[Opening Records for the exercise section]

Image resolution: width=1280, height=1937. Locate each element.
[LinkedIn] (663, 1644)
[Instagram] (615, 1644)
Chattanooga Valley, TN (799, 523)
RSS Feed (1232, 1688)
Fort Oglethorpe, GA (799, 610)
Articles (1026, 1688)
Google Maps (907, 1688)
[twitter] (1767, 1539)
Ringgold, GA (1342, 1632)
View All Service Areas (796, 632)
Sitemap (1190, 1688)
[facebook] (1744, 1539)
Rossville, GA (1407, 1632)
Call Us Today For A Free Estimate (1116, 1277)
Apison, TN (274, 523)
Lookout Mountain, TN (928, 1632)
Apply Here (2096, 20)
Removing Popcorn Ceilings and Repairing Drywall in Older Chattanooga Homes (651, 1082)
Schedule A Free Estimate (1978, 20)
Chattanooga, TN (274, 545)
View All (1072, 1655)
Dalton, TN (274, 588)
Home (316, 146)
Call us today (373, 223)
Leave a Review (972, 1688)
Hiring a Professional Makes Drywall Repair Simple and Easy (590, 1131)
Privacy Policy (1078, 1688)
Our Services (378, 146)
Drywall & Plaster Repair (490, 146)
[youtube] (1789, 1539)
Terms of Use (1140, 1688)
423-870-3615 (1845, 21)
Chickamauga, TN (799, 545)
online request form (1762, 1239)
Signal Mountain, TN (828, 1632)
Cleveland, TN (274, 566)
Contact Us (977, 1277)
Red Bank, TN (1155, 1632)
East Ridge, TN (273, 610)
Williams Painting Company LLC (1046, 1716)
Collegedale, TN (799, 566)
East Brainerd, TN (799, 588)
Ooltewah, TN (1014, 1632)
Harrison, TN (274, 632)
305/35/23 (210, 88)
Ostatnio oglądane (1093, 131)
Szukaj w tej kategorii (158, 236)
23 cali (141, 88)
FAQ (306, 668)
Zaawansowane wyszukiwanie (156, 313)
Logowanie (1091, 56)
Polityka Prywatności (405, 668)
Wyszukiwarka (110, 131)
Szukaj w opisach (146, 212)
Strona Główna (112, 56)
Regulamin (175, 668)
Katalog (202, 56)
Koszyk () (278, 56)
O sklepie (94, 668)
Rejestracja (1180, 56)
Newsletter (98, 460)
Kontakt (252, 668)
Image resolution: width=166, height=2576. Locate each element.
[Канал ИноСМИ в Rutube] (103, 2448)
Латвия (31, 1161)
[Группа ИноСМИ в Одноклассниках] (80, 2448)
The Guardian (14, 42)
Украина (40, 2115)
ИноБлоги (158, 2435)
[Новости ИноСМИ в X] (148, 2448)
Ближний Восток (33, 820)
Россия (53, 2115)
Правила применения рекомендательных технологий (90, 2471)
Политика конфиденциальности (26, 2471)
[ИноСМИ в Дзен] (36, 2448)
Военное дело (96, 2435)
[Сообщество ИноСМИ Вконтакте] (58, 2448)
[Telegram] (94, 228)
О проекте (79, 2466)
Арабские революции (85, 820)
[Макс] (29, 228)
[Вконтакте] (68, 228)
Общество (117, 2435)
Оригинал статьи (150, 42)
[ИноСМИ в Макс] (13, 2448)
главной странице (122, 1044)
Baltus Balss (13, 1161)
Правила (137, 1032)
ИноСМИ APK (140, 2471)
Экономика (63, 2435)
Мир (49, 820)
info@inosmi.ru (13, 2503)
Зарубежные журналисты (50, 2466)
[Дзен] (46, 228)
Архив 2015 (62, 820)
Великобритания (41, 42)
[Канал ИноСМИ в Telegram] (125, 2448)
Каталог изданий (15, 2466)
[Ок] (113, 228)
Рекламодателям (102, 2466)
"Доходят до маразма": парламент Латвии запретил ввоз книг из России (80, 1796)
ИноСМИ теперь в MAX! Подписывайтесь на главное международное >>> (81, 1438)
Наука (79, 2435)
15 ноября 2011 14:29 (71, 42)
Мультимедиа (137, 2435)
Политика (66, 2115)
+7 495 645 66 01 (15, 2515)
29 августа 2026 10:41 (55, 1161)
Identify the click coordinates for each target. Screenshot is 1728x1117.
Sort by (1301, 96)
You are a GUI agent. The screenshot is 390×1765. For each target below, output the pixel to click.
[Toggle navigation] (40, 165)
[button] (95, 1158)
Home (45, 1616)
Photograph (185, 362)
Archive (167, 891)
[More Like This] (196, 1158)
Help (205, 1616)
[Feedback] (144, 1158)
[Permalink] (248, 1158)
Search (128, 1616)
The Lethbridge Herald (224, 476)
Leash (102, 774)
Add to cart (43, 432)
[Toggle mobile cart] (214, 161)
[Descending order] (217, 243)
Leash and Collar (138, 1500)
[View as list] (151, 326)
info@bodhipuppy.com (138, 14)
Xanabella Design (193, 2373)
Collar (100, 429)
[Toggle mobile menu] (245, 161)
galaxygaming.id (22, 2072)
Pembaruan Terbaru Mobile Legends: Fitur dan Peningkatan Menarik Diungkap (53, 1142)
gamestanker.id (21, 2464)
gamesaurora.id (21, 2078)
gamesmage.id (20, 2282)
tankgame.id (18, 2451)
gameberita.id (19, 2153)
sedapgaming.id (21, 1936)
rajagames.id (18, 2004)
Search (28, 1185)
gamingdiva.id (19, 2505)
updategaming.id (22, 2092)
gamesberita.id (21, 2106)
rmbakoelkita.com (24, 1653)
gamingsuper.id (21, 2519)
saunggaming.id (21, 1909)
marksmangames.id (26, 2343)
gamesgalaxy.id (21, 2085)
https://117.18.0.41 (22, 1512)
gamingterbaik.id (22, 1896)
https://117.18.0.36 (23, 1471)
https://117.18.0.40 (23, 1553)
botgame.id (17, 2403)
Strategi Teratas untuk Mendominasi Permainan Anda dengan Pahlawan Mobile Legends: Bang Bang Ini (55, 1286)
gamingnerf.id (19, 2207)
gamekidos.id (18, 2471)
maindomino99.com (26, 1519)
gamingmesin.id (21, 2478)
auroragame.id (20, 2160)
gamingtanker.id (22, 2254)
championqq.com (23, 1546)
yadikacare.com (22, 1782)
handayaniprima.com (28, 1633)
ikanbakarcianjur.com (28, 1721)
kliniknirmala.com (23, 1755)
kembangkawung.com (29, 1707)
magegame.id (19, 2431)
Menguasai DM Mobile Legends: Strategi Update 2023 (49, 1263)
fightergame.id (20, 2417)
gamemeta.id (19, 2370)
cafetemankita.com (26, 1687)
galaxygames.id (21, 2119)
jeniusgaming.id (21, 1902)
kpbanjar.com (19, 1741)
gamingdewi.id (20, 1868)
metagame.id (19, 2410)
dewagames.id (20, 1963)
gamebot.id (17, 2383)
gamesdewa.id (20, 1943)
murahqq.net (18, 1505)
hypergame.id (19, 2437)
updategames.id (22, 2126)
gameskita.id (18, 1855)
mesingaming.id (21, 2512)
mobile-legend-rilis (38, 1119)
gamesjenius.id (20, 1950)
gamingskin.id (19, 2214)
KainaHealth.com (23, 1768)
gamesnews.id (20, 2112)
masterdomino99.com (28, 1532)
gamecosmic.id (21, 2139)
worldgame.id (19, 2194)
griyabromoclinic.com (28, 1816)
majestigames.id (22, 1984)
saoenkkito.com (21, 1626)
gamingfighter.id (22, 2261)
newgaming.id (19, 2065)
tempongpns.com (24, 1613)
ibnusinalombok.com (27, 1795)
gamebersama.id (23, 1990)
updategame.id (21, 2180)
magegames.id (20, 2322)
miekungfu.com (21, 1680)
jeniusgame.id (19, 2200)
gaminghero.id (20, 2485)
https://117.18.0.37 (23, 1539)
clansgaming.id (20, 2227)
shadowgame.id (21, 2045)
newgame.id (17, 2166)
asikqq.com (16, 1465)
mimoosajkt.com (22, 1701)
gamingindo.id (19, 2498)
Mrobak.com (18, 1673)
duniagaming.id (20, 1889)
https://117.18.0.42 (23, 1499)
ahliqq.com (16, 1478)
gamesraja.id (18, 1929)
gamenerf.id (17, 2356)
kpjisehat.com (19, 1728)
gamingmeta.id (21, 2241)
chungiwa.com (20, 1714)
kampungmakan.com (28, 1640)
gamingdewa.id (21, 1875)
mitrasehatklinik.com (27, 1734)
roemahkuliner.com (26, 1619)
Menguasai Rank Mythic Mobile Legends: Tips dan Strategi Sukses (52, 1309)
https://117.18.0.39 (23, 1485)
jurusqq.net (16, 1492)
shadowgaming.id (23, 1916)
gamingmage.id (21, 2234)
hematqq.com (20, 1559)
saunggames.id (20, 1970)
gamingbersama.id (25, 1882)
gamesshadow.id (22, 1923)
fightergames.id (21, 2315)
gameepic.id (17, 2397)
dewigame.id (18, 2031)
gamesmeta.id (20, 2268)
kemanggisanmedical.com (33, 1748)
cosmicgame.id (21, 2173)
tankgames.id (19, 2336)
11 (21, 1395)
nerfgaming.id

[Closing Records for the exercise section]

Your instructions:
Here the output must be the lines above from the line with "[View as list] (151, 326)" to the line with "gamesgalaxy.id (21, 2085)", both included, duplicated word for word and nothing else.

Problem solution:
[View as list] (151, 326)
info@bodhipuppy.com (138, 14)
Xanabella Design (193, 2373)
Collar (100, 429)
[Toggle mobile menu] (245, 161)
galaxygaming.id (22, 2072)
Pembaruan Terbaru Mobile Legends: Fitur dan Peningkatan Menarik Diungkap (53, 1142)
gamestanker.id (21, 2464)
gamesaurora.id (21, 2078)
gamesmage.id (20, 2282)
tankgame.id (18, 2451)
gameberita.id (19, 2153)
sedapgaming.id (21, 1936)
rajagames.id (18, 2004)
Search (28, 1185)
gamingdiva.id (19, 2505)
updategaming.id (22, 2092)
gamesberita.id (21, 2106)
rmbakoelkita.com (24, 1653)
gamingsuper.id (21, 2519)
saunggaming.id (21, 1909)
marksmangames.id (26, 2343)
gamesgalaxy.id (21, 2085)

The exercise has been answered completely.